Menninga, Nathan J / Rohde, Kalynn A / Schlei, Zachary W / Katers, Krista M / Weber, Ashley K / Brokhof, Marissa M / Hawes, Donald S / Radford, Kelly L / Francois, Mary L / Cornwell, Richard D / Benca, Ruth / Hayney, Mary S / Dopp, John M. ·Pharmacy Practice Division, School of Pharmacy, University of Wisconsin-Madison, Madison, WI, USA. · University of Wisconsin Hospitals and Clinics, University of Wisconsin-Madison, Madison, WI, USA. · Division of Pulmonary and Critical Care Medicine, Department of Medicine, University of Wisconsin-Madison, Madison, WI, USA. · Wisconsin Sleep Center and Department of Psychiatry, School of Medicine and Public Health, University of Wisconsin-Madison, Madison, WI, USA. · Pharmacy Practice Division, School of Pharmacy, University of Wisconsin-Madison, Madison, WI, USA john.dopp@wisc.edu. ·Prog Transplant · Pubmed #27207403.
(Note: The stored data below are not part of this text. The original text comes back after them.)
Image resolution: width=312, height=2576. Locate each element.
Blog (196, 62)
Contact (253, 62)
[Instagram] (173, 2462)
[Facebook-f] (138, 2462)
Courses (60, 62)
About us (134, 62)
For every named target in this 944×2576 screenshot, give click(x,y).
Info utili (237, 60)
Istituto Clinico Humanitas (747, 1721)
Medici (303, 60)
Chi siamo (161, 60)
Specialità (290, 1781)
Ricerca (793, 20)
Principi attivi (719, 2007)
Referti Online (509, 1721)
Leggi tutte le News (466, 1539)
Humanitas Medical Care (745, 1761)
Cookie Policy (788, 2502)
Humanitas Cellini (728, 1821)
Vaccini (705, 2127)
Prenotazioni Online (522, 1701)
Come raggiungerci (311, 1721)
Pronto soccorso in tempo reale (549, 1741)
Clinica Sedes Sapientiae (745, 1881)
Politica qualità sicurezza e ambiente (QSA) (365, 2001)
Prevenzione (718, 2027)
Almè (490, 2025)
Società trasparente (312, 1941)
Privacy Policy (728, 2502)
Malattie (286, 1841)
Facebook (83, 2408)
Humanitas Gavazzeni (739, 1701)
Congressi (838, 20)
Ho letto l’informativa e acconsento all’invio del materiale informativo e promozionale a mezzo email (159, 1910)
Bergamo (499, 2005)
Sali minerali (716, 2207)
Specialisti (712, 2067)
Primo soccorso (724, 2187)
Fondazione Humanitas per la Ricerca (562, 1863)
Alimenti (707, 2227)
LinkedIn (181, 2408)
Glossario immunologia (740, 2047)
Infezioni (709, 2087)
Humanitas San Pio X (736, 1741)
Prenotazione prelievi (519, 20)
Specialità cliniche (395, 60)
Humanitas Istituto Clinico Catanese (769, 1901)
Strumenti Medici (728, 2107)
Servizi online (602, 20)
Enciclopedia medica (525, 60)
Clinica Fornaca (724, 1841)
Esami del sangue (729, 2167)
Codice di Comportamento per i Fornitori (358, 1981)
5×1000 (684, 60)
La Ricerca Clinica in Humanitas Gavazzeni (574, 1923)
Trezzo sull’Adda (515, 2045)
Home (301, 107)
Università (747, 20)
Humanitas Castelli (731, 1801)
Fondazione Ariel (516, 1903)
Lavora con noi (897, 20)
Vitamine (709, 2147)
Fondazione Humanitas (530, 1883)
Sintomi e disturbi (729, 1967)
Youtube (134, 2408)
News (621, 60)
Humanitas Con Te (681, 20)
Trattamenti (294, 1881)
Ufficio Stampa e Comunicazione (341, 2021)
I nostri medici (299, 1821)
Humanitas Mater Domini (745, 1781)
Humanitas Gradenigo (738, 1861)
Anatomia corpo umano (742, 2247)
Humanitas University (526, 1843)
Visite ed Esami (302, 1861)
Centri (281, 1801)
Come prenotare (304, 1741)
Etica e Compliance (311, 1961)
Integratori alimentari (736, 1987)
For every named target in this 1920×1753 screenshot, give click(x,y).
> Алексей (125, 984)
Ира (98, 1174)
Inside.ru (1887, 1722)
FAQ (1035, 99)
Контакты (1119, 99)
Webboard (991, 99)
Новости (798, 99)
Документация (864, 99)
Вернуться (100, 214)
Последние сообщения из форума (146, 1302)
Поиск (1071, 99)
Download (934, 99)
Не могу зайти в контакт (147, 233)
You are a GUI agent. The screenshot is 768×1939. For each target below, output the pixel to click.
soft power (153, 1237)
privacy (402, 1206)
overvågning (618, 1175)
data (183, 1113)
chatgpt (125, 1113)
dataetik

ABSTRACT: CONTEXT: Complications following lung transplantation are common and significantly reduce quality of life, and increase morbidity and mortality. Increasing evidence suggests sleep disorders are prevalent following lung transplantation, but factors associated with their development are not known. OBJECTIVES: We sought to evaluate the prevalence of restless legs syndrome (RLS) in a lung transplant population and determine if a relationship exists between RLS and exposure to immunosuppressant medications. DESIGN, SETTING, AND PARTICIPANTS: Subjects were recruited through the University of Wisconsin Hospital and Clinics Lung Transplant Clinic (N = 125). Participants (N = 81) completed sleep questionnaires, including the four RLS diagnostic criteria, insomnia severity index, and Sheehan disability scale. Cumulative tacrolimus exposure was determined in 62 subjects by calculating an area under the curve (AUC) to assess for a relationship with restless legs syndrome. RESULTS: Prevalence of RLS was 35 percent. Cumulative mean ± SEM tacrolimus exposure was similar in patients with RLS versus those without RLS (17446 ± 1855 ng days/mL vs. 15303 ± 1643 ng days/mL, respectively; p = 0.42). Insomnia severity index scores (12.5 ± 1.0 vs 6.8 ± 0.7, p < 0.0001) and Sheehan disability scores (7.8 ± 1.3 vs 3.6 ± 0.6, p = 0.003) were significantly higher in those with vs those without RLS symptoms, respectively. CONCLUSIONS: Our data confirms increased prevalence of RLS following lung transplantation reported by previous studies. RLS symptoms were not related to estimated tacrolimus exposure. Predictors of RLS following lung transplantation need to be further investigated to better identify and control RLS symptoms and reduce associated insomnia and disability.